Both urine and plasma NGAL represent biomarkers of CKD severity in patients with autosomal dominant polycystic kidney disease [29]. In these subjects, urine and plasma NGAL concentrations correlated with residual GFR, and those with greater severity of cystic disease (measured as number of cysts >10) displayed the highest NGAL values [35]. Urine NGAL has also been shown to represent an early biomarker for degree of chronic tubulointerstitial injury in patients with IgA nephropathy [30].
Conclusions
The tools of modern science have provided us with exciting novel biomarkers for AKI and CKD, and NGAL is one of the most promising ones. It will be important in future studies to validate the sensitivity and specificity of urine and plasma NGAL in clinical samples from large cohorts and from multiple clinical situations.
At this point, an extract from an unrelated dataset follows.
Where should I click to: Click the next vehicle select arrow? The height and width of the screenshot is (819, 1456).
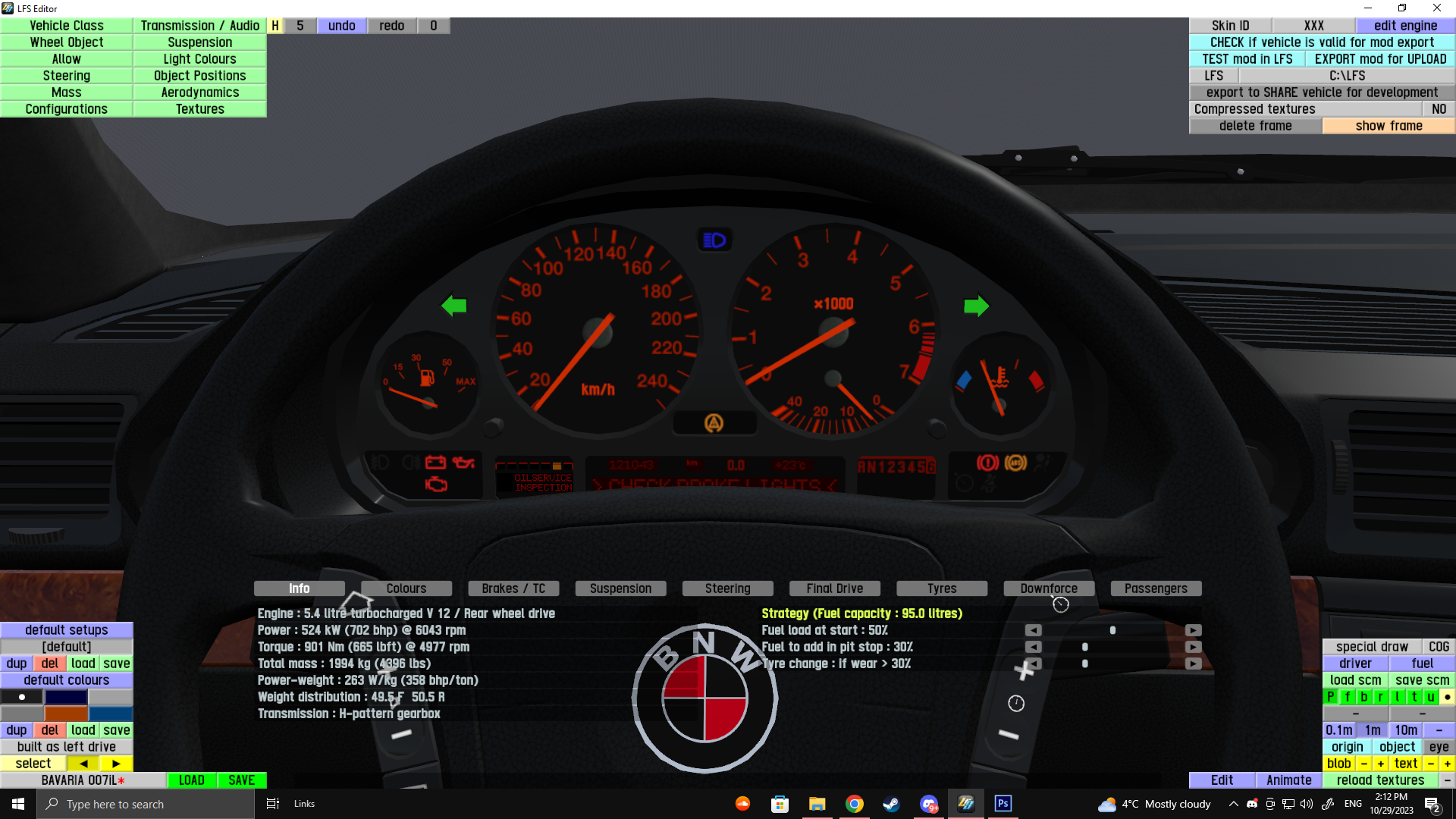pyautogui.click(x=116, y=764)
Such studies will be markedly facilitated by the availability of commercial tools for the reproducible measurement of NGAL across different laboratories.
Key points from the discussion.
The control group used for studying the specificity comprised patients who did not develop acute renal failure. Baseline values were measured on all prior to surgery. A normal population was also studied. By using such an early marker, we have earlier warning of potential problems and can prevent potentially harmful interventions such as administration of nephrotoxic agents and contrast media, as well as prompting the initiation of earlier therapeutic interventions.
NGAL is produced in the distal nephron and its synthesis is up-regulated in response to kidney injury. NGAL is an ion-transporting agent. Markers of damage are potentially better than functional markers. NGAL is also a powerful marker of kidney disease progression. Serum concentrations increase before those of creatinine and it is a powerful tool for monitoring CKD. KIM-1 and NGAL are markers of active tubular pathology. Using creatinine and NGAL together could create action thresholds for intervention for both patients without known renal disease and for monitoring known disease.
Acknowledgements
Studies cited in this review that were performed by the author’s laboratory were supported by grants from the NIH (R01 DK53289, RO1 HL08676 and R21 DK070163) and American Heart Association Ohio Valley Affiliate.
Footnotes
Disclosures
Biosite® Incorporated has signed an exclusive licensing agreement with Cincinnati Children’s Hospital for developing plasma NGAL as a biomarker of acute renal failure and chronic kidney disease. Abbott Diagnostics has signed an exclusive licensing agreement with Cincinnati Children’s Hospital for developing urine NGAL as a biomarker of acute renal failure and chronic kidney disease.
Declaration of interest: The author reports no conflicts of interest. The author alone is responsible for the content and writing of the paper.